SEVEN
Hidden Business Inefficiencies

When businesses are looking to boost either their top line or their profit margins, they often want to jump right to the most straightforward solutions: stepping up sales and marketing efforts; expanding into adjacent markets, or improving productivity through automation.


It’s the right list — these are definitely key items not to be missed in starting profitability discussions. But when I talk with business owners and managers, we can find out pretty quick that not every business is positioned or staffed to bring on advances in technology or is not resourced to explore new markets.


More typically, there is a list of important efficiency wins that we can find in every business which are the result of legacy systems or traditional ways of doing business. There’s no shortage of examples of these hidden opportunities: supply-chain compliance systems that somehow fail to prevent vendors from receiving mis-priced purchase orders; duplication within organizations divided by strict silos and productivity-destroying management habits, such as a proliferation of unnecessary meetings. In other companies, bottlenecks cause aggravating back-ups from sluggish decision-making in the C-suite to inefficient processes on the production floor.


MNP has a team of business advisory professionals available in local offices across the country to discuss with you how these cost savings and revenue maximizing opportunities could impact your business. Search our directory to locate your nearest MNP office.

At MNP we have identified seven important targeted moves that can help your organization eliminate the drag on profits caused by inefficiencies.

1. Process automation

Have you optimized your investment in production technology to drive out costs that may be dragging down margins?

2. Channel integration

Are you connecting the dots on all the information you have about your customers in order to find opportunities to provide more products/services they may require?

3. Employee productivity and engagement

Do you understand your workforce’s concerns? What steps have you taken to improve employees’ sense of alignment with the company’s goals?

4. Asset utilization

Are your assets – from production equipment to real estate — contributing as much as possible to the company’s bottom line?

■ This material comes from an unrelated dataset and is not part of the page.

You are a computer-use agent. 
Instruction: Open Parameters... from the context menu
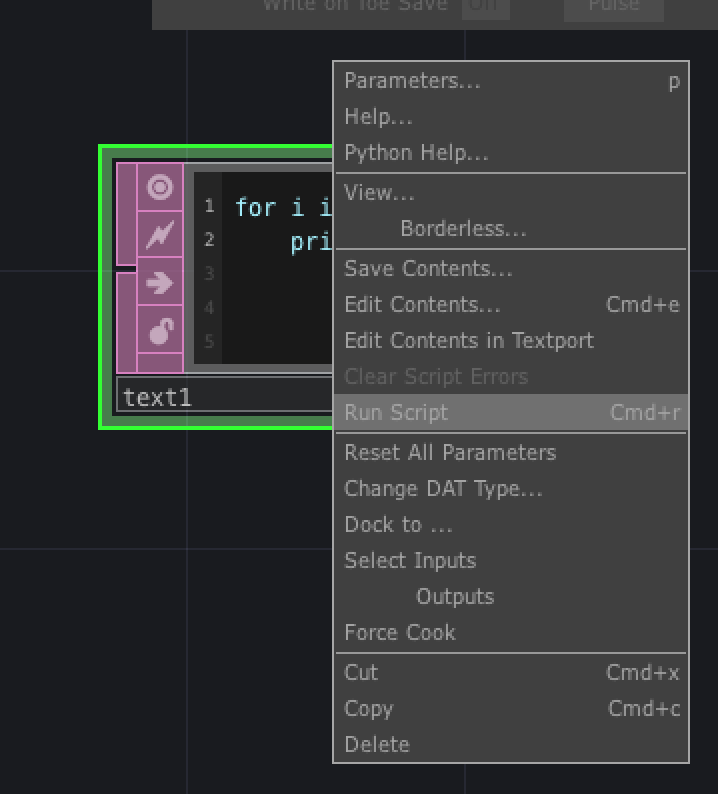511,81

And if not, what strategies can you use to boost your return on assets ratios?

5. Enhance the user experience

Most firms have a broad digital engagement with customers, but is that experience seamless or difficult due to outmoded technology tools? In the age of search and ready firm-to-firm comparisons, the quality of the user experience alone can represent the difference between a sale and a missed opportunity that won’t come back.

6. Monetizing data

Companies gather all sorts of information about customers, but often this data hasn’t been properly analyzed or mobilized. With the proliferation of new analytics tools, companies should be looking to develop strategies to optimize the value of all that information.

7. Information security

Hidden inefficiencies can also reveal hidden vulnerabilities that impose steep price tags. Inappropriate risk management and inadequate investment in both information security systems and employee protocols for preventing data or IP theft may leave firms vulnerable to the steep costs of cyber espionage and hacking.